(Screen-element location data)
▽

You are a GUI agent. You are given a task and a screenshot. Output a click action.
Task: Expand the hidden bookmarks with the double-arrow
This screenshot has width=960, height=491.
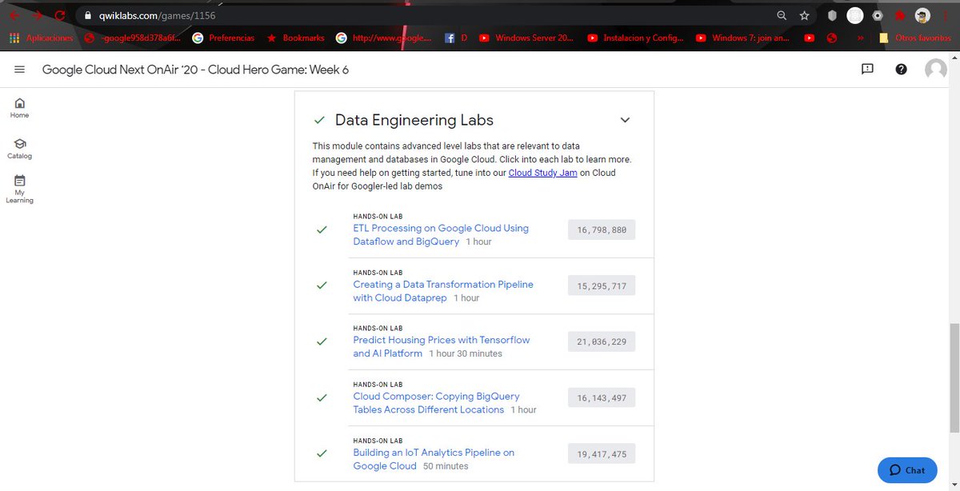(x=862, y=38)
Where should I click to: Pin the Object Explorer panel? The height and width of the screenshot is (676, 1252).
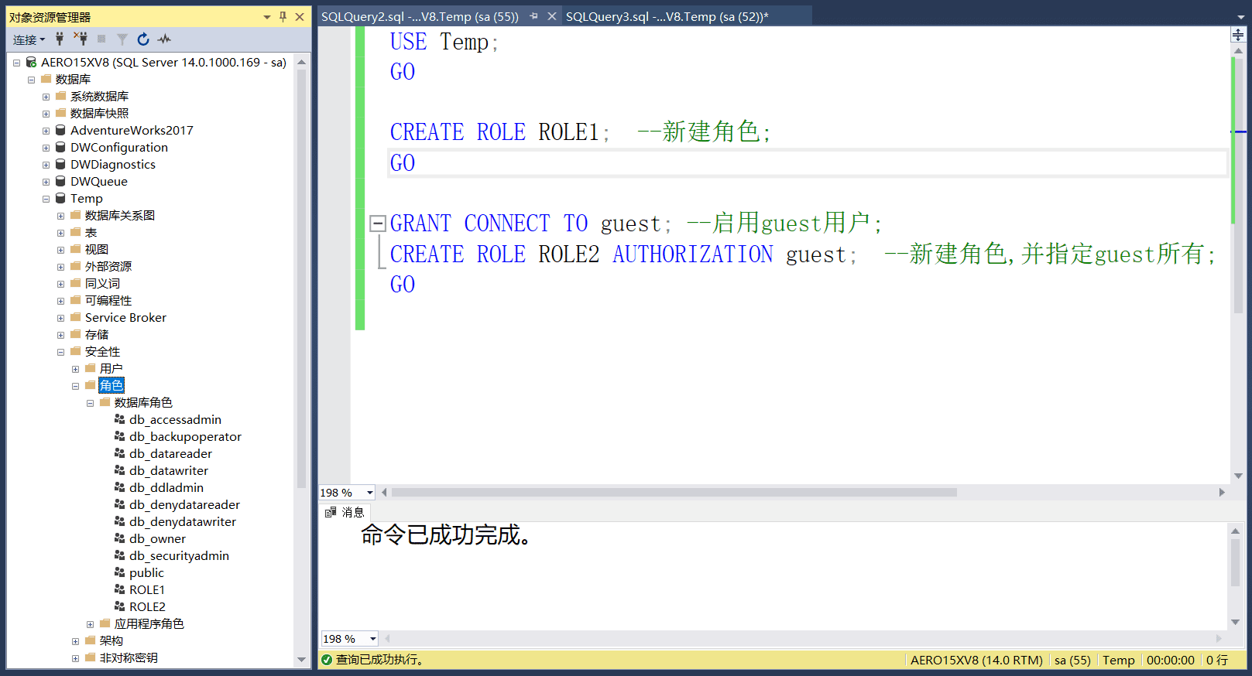[x=283, y=16]
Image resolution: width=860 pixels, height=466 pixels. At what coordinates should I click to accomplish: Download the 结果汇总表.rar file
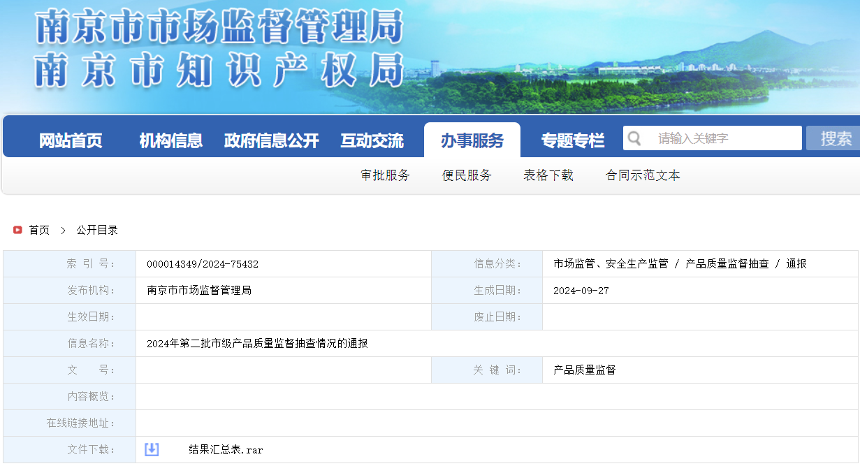pyautogui.click(x=226, y=450)
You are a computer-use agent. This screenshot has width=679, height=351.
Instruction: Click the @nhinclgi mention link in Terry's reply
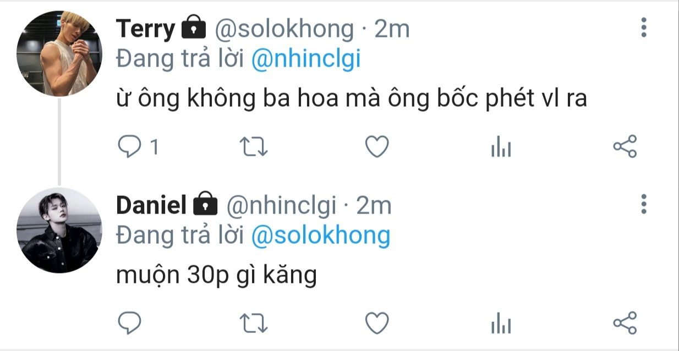click(306, 59)
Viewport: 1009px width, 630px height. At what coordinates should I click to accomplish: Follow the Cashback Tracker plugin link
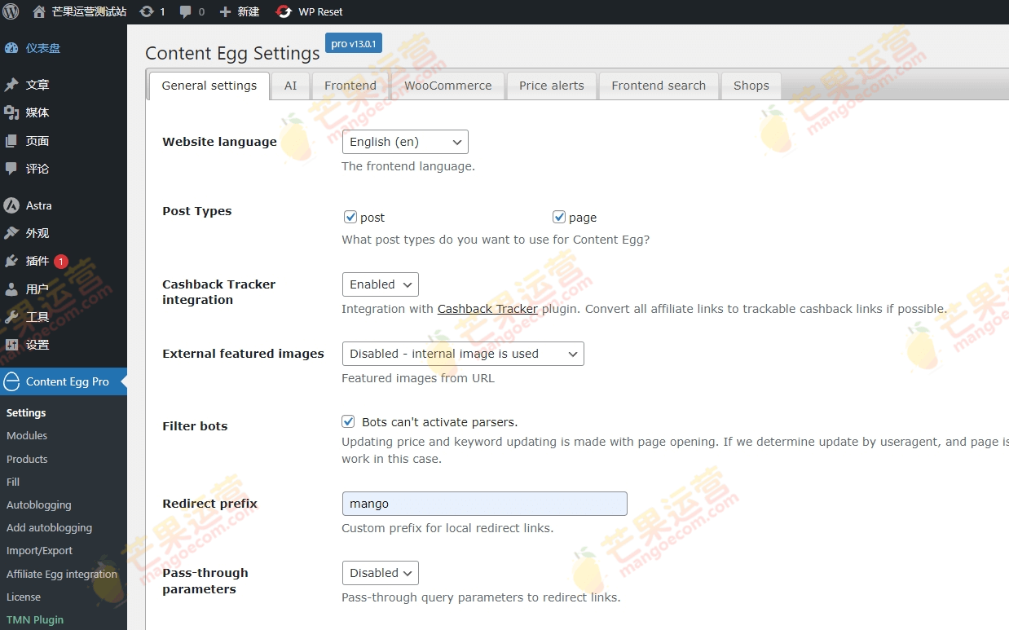[x=487, y=308]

△

Problem:
Swap "plugin" for "extension" in everything from the line containing "You are a computer-use" down to the end of the data, changing nothing else. Leave the pictures out of your answer.

Output below:
You are a computer-use agent. This screenshot has width=679, height=351.
Instruction: Click the @nhinclgi mention link in Terry's reply
click(306, 59)
Viewport: 1009px width, 630px height. At what coordinates should I click to accomplish: Follow the Cashback Tracker extension link
[x=487, y=308]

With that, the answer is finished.